My usual method is to illustrate  the myriad of medical terms to describe a single medical condition and then asked students if they know that those terms refer to the same generic layman term (I found it an effective way to illustrate my point).

But try explaining this to an non-medical professional who speaks predominately Mandarin or someone who speaks English as a third language but Mandarin as second language (this includes people from China, Taiwan, Hong Kong and some parts of South East Asia and some regions in S.Korea and Japan etc).

It will be tough. So what I tried to do (recently) is explain the concept using the Chinese Surname.

For the unaware, the Chinese Surname can be spelled in many different variations, even though the character is the same. This is because the same character can be pronounced differently, depending on the geographic origins of their ancestors (whom we inherit our surnames from) and the ‘native dialect’ spoken.

To illustrate, my surname is ‘徐’ and the ‘translation’ is CHEE (hence my name, Adam CHEE), but a person with the same surname originating from Taiwan would bear “Hsu” and a person with the same surname native from Hong Kong would bear “Tsui”.

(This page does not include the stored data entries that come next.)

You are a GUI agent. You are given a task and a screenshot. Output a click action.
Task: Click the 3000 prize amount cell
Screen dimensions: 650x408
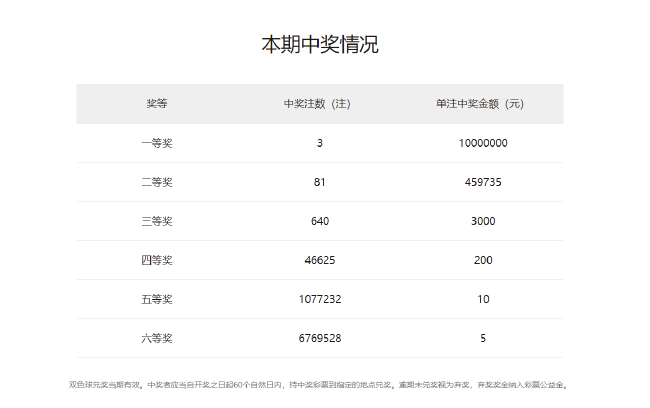[x=482, y=221]
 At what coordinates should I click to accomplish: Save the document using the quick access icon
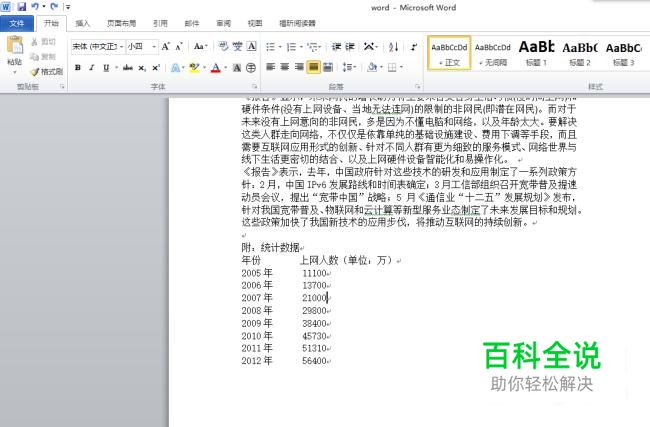(x=21, y=6)
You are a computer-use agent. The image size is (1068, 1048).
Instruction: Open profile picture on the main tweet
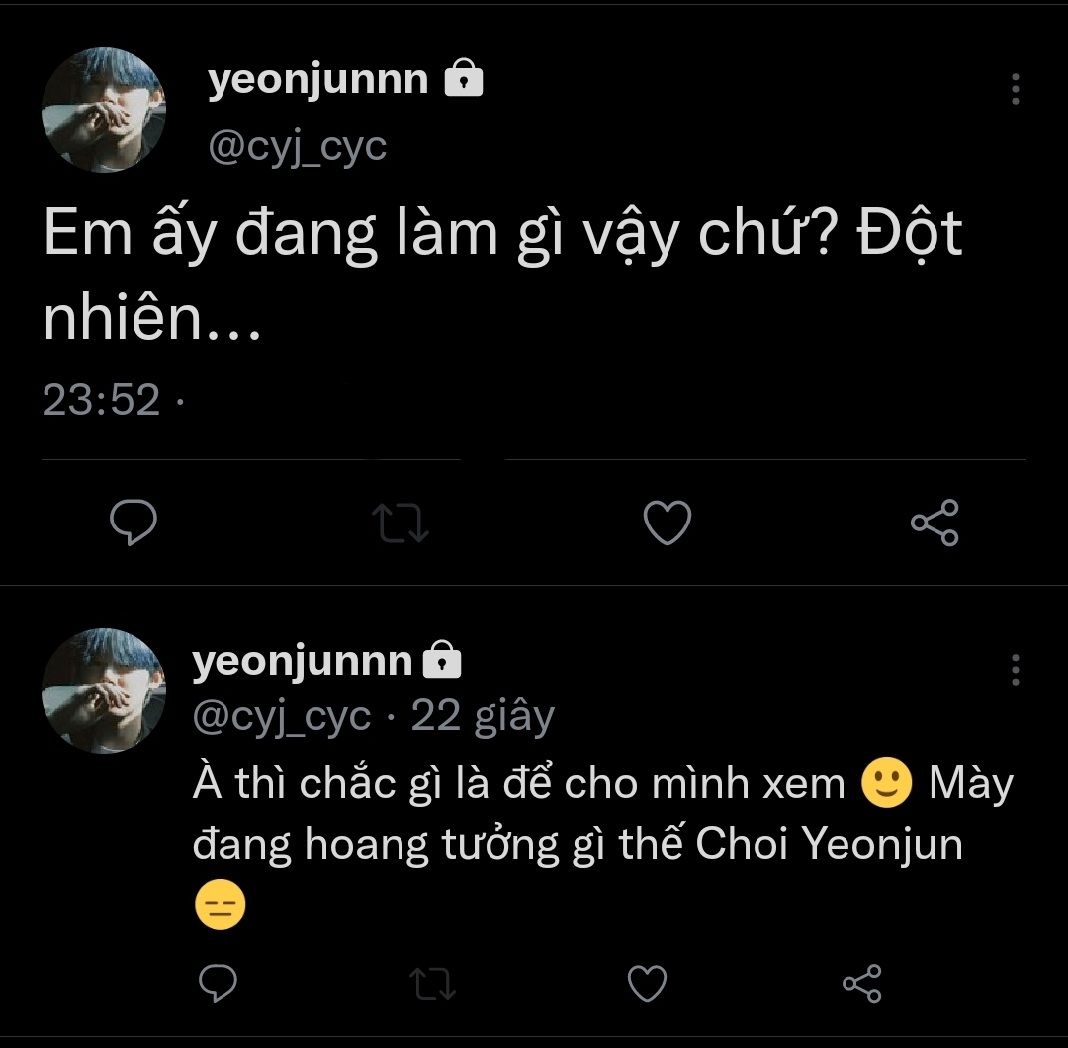tap(103, 110)
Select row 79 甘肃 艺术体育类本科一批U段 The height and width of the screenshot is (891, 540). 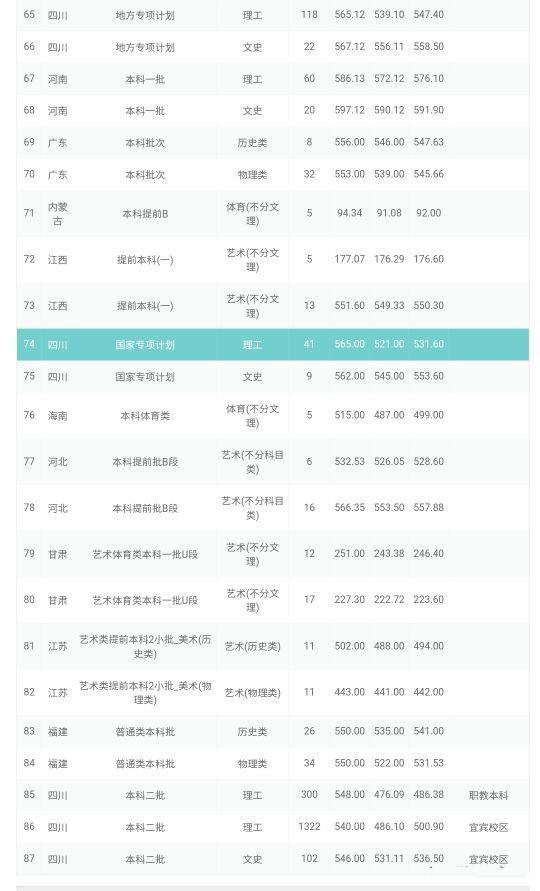coord(273,553)
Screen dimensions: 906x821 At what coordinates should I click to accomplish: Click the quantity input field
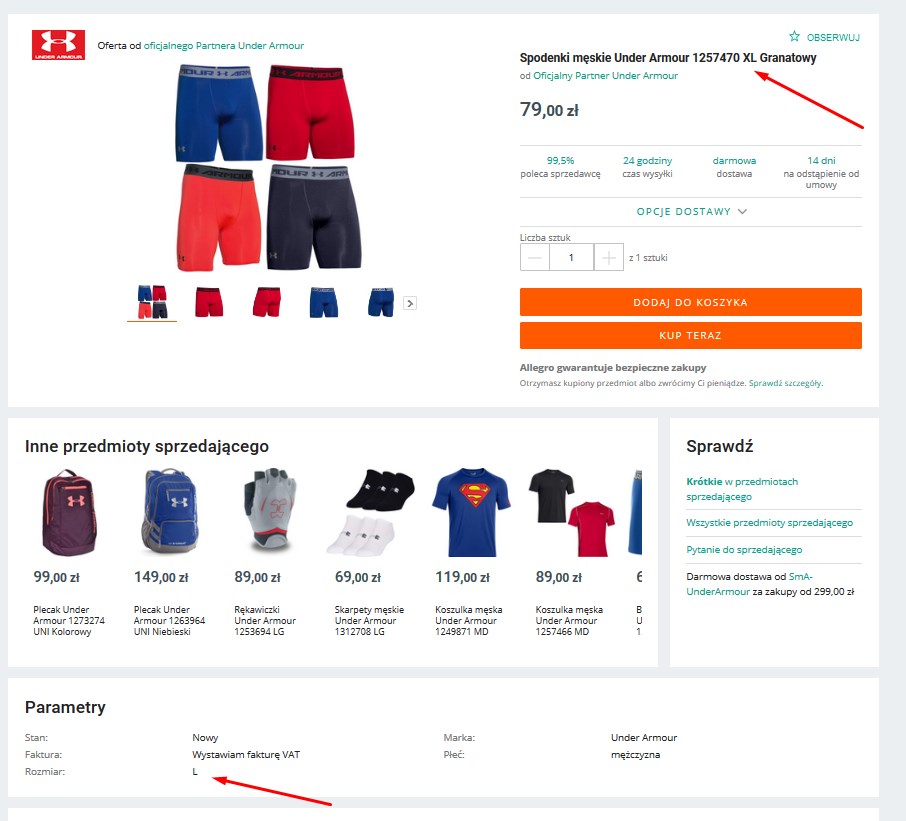pos(571,257)
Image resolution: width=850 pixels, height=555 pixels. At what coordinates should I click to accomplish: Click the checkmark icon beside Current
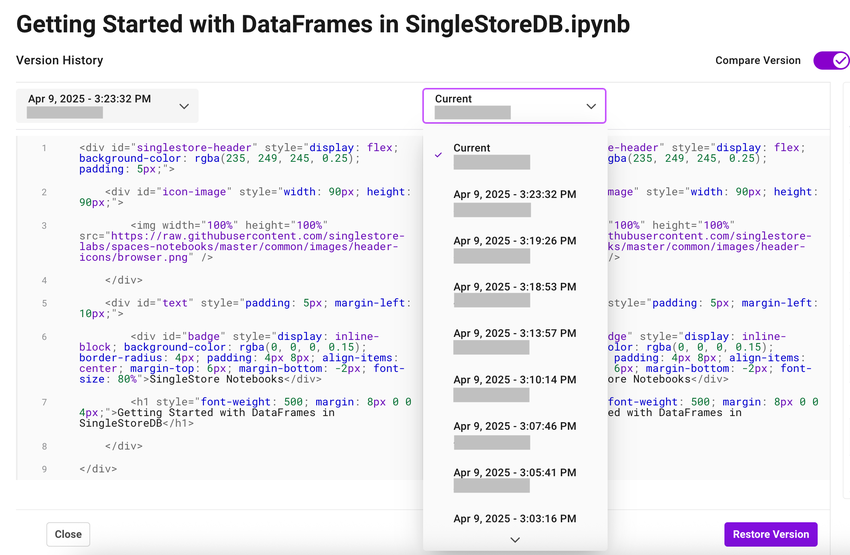tap(438, 155)
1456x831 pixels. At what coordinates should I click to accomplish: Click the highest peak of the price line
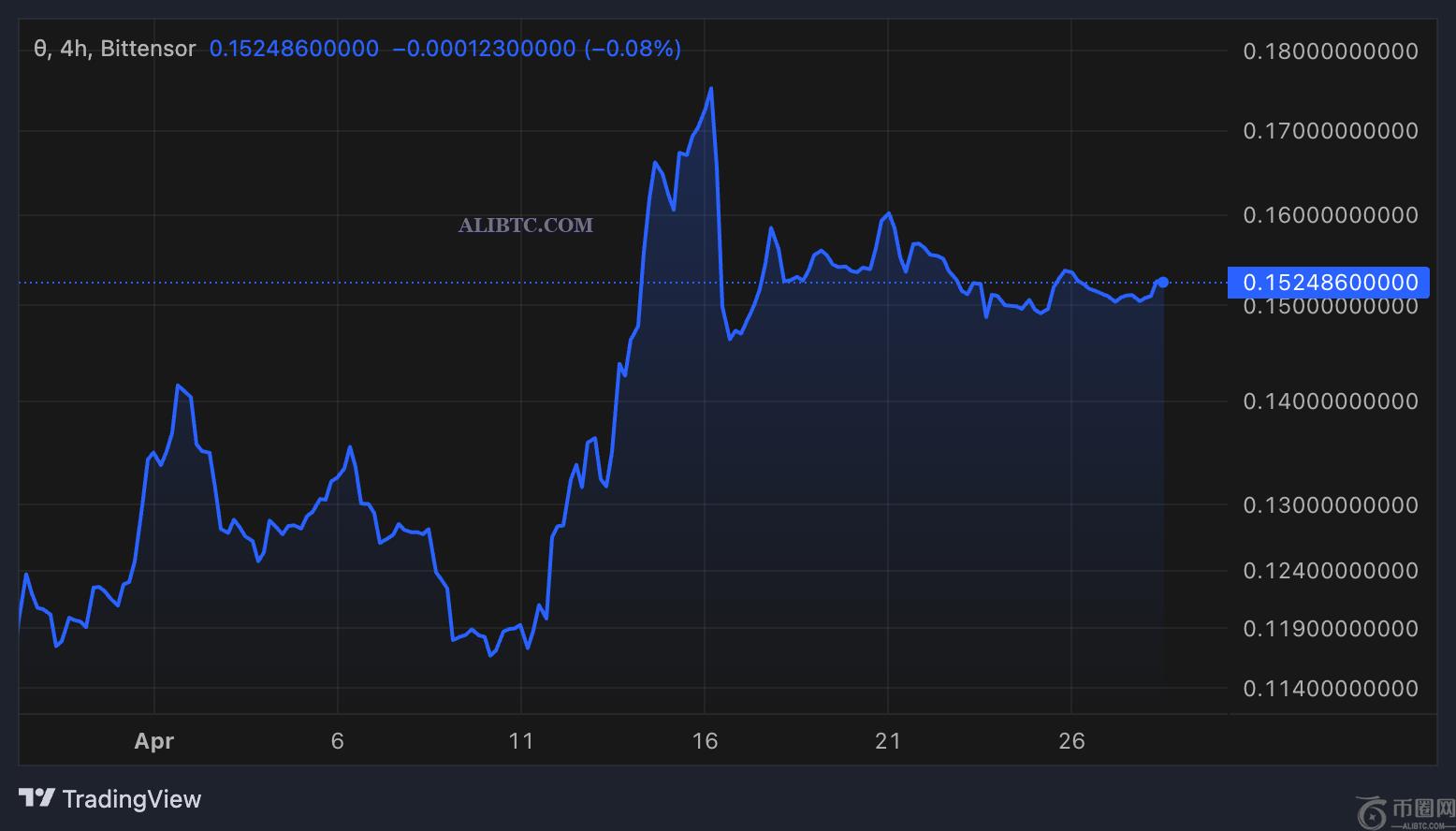tap(711, 89)
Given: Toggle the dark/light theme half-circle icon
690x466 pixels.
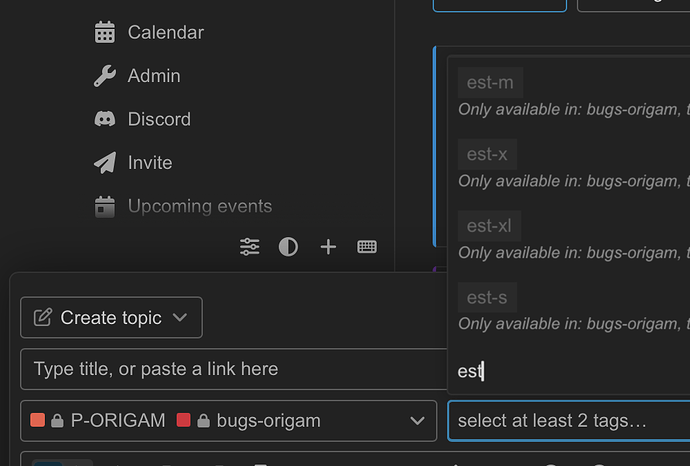Looking at the screenshot, I should pyautogui.click(x=288, y=247).
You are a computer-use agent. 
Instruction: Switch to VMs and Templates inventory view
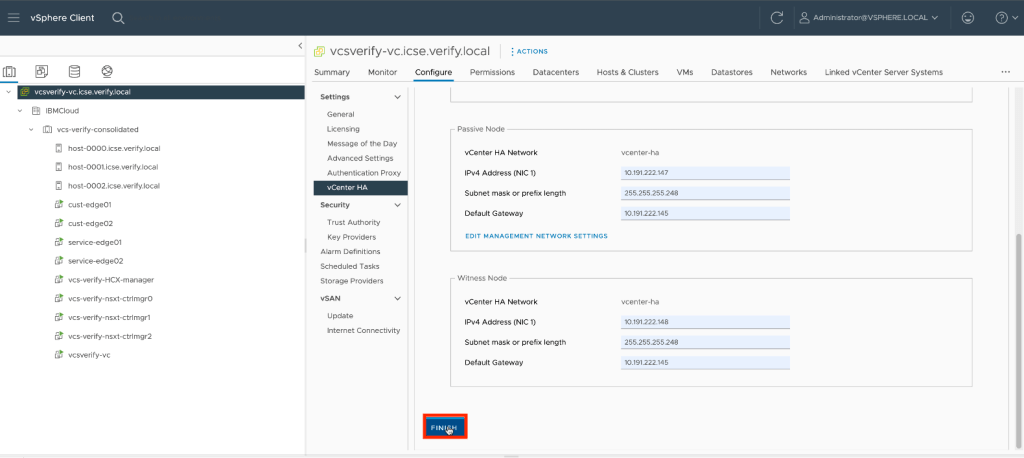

In case you wonder, the surname ’徐’ has a common origin so there is no room for ‘mistakes’. (to find out more on the origins of my surname, click here).

Now the variations does not stop here, it also goes by Xu, Shaw, Seah, Shu, Ser, Shun, Hui (and I’m sure I’ve missed a few not so common variations) in addition, I’ve had Japanese , Korean and Vietnamese friends who told me how it is pronounced in their language and it definitely sound different.

While I’ve tested this method only recently (the inspiration came after I met a Taiwanese professor with the same surname recently, at a conference on EHR where I discussed semantic interoperability), it is extremely useful because almost everyone with a Chinese surname shares similar experience (its a common ‘problem’).

So there you have it, an interesting yet effective way to explain semantic interoperability.